Negli ultimi decenni, soprattutto nell’epoca neoliberale, e a partire dalla centralità della televisione commerciale, il core business dei media mainstream si è allontanato sempre di più dal diritto/dovere di informare come l’esempio spagnolo esplicita in maniera parossistica. La “fabbrica del consenso” della quale parla Chomsky si è orientata alla comunicazione e alla costruzione di una scala di valori e consumi stabilizzatrice del consenso dell’opinione pubblica verso il potere politico ed economico. Ciò ha un prezzo ed è evidente che lo spazio lasciato vuoto dal mainstream è stato occupato da altri agenti informativi.
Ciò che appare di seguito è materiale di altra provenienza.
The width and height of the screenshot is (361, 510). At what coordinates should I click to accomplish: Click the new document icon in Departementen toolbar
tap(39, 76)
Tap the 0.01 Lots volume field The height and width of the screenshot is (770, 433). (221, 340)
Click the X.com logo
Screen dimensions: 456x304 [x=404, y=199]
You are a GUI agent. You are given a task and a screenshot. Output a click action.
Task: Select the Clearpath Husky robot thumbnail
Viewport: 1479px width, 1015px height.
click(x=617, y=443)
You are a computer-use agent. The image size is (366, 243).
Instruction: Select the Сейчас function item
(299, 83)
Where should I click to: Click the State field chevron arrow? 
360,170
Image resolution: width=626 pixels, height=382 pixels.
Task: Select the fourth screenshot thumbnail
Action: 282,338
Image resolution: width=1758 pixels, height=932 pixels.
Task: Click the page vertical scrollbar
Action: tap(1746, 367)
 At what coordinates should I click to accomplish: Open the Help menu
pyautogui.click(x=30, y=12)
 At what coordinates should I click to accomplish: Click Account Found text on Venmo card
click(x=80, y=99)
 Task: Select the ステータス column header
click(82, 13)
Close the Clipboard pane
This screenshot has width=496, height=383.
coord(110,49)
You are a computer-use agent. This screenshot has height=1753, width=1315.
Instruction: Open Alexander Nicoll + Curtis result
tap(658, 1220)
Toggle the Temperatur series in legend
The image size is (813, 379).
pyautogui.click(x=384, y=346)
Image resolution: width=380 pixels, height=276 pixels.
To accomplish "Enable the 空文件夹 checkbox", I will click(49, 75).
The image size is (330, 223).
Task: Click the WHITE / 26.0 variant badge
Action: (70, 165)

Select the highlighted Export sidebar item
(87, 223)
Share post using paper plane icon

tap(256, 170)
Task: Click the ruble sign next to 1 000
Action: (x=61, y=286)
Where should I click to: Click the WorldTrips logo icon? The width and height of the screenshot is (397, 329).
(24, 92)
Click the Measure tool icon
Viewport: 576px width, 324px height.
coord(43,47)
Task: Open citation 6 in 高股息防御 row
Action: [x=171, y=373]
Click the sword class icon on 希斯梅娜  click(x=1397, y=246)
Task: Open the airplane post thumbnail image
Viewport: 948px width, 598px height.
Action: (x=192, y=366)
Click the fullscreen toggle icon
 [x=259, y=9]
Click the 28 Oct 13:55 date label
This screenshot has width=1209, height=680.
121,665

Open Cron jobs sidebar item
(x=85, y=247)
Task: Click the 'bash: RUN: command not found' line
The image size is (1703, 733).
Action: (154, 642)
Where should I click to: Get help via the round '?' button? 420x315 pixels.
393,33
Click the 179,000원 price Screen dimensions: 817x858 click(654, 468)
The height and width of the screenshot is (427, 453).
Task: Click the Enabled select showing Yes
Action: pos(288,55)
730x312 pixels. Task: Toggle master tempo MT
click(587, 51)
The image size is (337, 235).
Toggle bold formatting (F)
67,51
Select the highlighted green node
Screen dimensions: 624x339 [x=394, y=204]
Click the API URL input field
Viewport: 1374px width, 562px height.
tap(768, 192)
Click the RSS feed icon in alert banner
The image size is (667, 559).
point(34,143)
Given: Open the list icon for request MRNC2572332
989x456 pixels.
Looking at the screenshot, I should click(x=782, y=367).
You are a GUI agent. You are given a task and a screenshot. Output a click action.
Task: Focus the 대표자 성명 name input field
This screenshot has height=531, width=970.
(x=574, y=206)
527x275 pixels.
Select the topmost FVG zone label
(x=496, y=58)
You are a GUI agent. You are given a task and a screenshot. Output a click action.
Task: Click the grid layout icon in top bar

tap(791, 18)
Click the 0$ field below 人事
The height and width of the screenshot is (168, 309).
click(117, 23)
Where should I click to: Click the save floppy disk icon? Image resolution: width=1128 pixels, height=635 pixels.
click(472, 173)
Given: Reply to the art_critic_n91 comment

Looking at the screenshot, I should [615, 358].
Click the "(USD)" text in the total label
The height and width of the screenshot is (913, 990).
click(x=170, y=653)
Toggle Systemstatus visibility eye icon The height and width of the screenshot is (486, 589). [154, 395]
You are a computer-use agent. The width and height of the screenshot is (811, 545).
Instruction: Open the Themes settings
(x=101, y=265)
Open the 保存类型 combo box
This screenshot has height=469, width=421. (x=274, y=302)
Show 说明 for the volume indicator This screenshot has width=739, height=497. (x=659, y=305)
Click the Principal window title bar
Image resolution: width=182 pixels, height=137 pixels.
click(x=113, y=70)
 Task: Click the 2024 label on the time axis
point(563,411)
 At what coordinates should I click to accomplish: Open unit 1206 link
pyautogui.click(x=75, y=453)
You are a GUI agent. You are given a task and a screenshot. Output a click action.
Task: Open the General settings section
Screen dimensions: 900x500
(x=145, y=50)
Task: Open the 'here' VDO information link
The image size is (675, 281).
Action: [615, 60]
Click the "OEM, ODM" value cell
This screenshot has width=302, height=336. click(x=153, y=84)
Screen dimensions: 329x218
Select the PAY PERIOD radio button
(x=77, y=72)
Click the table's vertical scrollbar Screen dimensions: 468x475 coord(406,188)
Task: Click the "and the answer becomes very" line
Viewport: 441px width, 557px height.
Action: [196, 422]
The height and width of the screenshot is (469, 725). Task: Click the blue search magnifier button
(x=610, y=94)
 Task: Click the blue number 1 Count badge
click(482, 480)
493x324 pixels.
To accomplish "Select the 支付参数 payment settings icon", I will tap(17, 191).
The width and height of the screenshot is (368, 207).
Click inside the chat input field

Se l’intelligenza tra media e potere è un consolidato processo storico, la discontinuità della nostra epoca è che è diventato straordinariamente facile avere alternative.

Ogni volta che i media mainstream scelgono di edulcorare l’informazione lasciano più spazio ad una nuova informazione, non di sicuro migliore ma sì alternativa. Quella di un’informazione non in sinergia con il potere è un’esigenza presente fin dal tempo dei primi Canard[7] da secoli prima della Rete. È l’informazione che fu dei Peppino Impastato e delle “Radio Aut”. Il caso spagnolo delle stragi dell’11 marzo 2004 e delle elezioni del 14, che ribaltarono il risultato elettorale in una grande democrazia occidentale, dimostrò che in maniera completamente decentralizzata, usando Internet e gli SMS, la cittadinanza può battere la disinformazione e la sinergia tra media e potere.


[1] M. Martín Nuñez, A. Montero Sierra, La manipulación en los medios de comunicación. Tratamiento informativo del 11M, Castelló de la Plana, Universitat Jaume I, 2007; R.M. Artal, 11-M 14-M: onda expansiva, Madrid, Espejo de Tinta, 2004.

[2] http://www.youtube.com/watch?v=FL-IU6din_4.

[3] http://www.youtube.com/watch?v=qmuOocplXxM.

[4] G. Riotta, La Rete cancella l’opinione pubblica, “Il Corriere della Sera”, 19 gennaio 2009.

[5] M. Martín Nuñez, A. Montero Sierra, op. cit., p. 18.

[6] I. Lago Peñas, J.R. Montero Gibert, Los mecanismos del cambio electoral. Del 11-M al 14-M, in “Claves de la Razón Práctica”, 2005, n. 195, pp. 36-45.

[7] J.N. Jeanneney, Storia dei media, Roma, Editori Riuniti, 1996 (ed. or. Une histoire des médias, des origines à nos jours, Paris, Points, 1990).